In Clarence Thomas, Dick Armey saw another fighter. When the Senate Judiciary Committee took up Mr. Thomas's nomination to the Supreme Court, the official White House strategy was to play up the nominee's attractive biography, including his rise from a humble upbringing. His opponents' strategy was to hammer him with vulgar attacks based on evidence that did not stand up to scrutiny. The accusations were humiliating, but Mr. Thomas didn't break. He rejected his White House handlers' advice and went on the offensive himself; he tore into his opponents and said he was not going to be the passive victim of a "high-tech lynching."

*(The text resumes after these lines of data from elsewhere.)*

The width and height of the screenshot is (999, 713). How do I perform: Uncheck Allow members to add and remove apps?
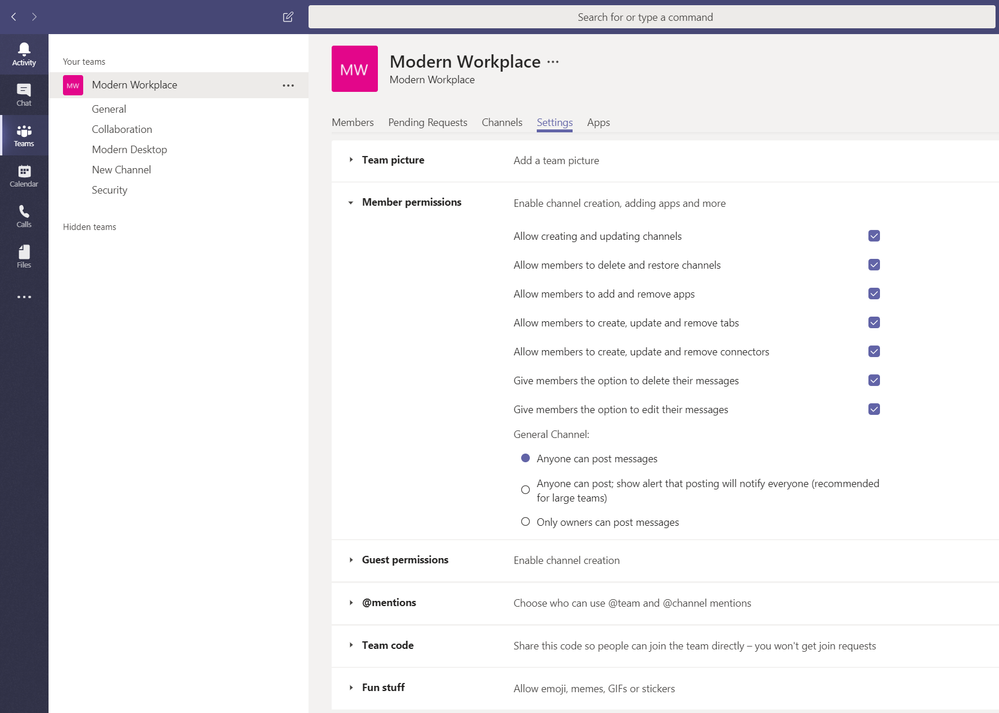click(874, 294)
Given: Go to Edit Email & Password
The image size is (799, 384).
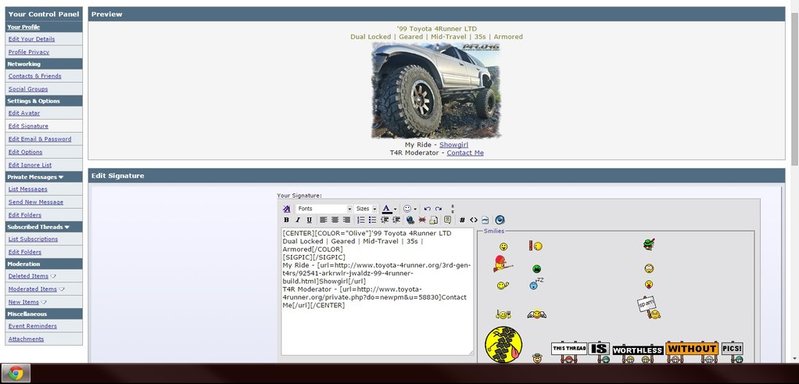Looking at the screenshot, I should point(40,139).
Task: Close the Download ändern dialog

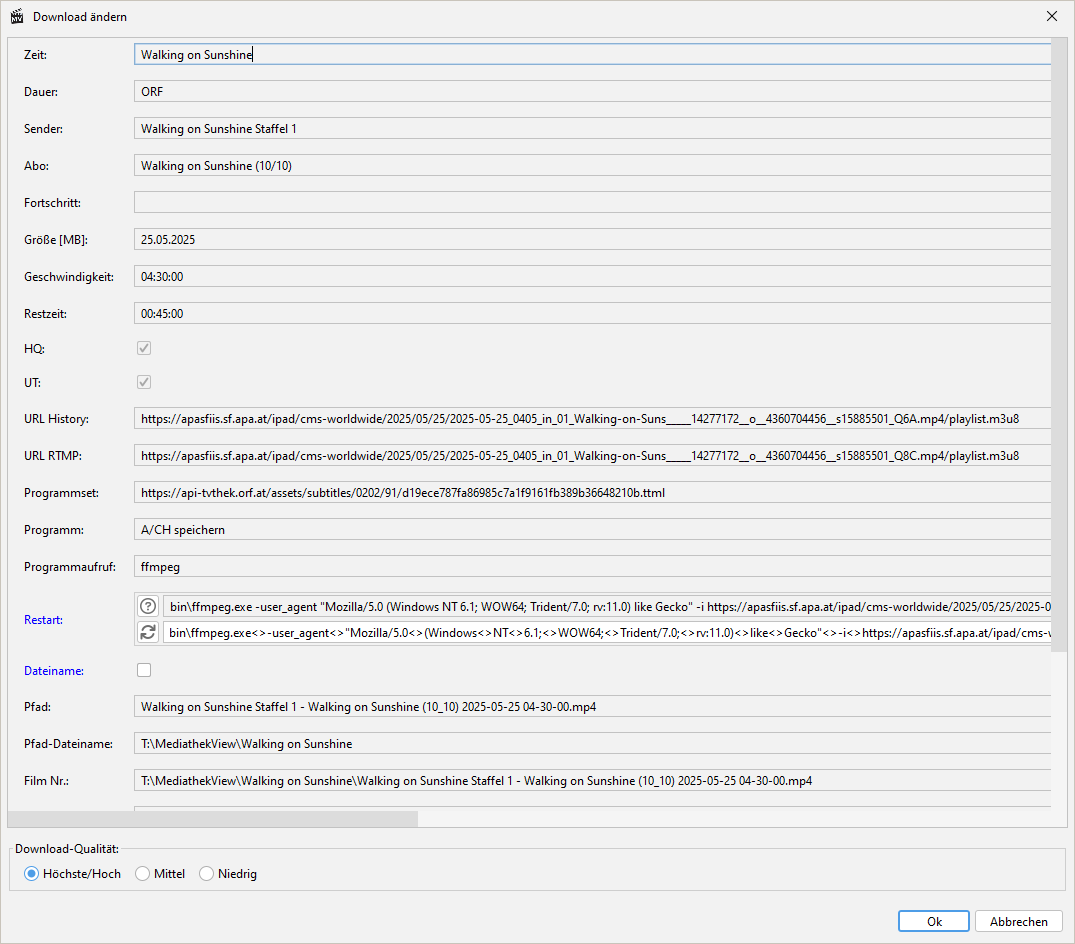Action: (x=1051, y=17)
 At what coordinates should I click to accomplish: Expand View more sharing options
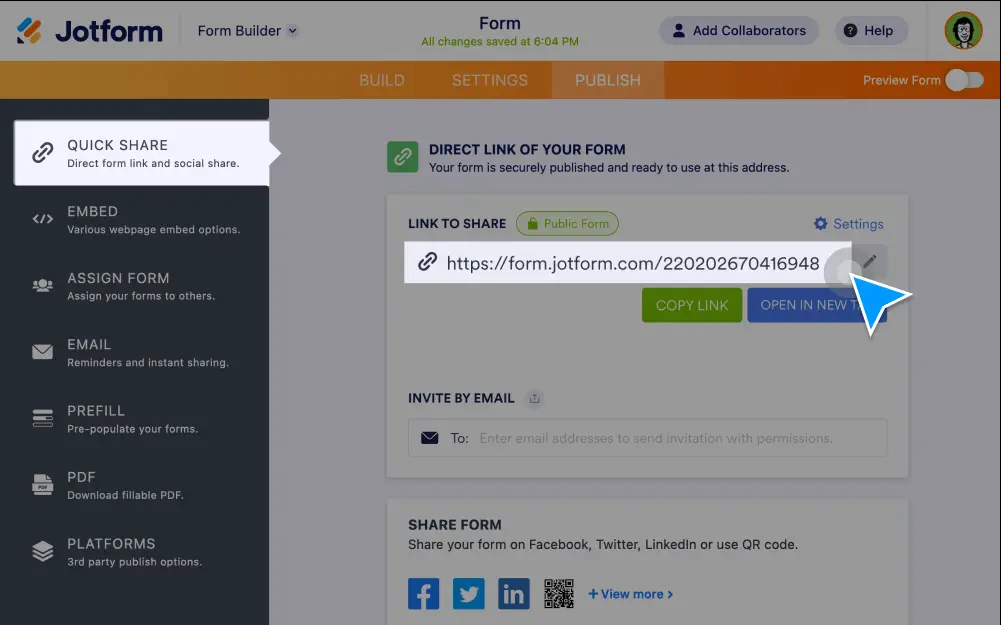click(630, 594)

"Who has seen such a moment of such personal courage and conviction larger than that in this town? Not I," Dick Armey said. "For me to have been able to sit and watch that example and experience all the emotions of fear, and hope, and awe, and respect, and then be able to say, 'That's my personal friend.' He gave me a gift of experience I don't think I'll ever see duplicated in my life. I will love him forever for the example he gave to me."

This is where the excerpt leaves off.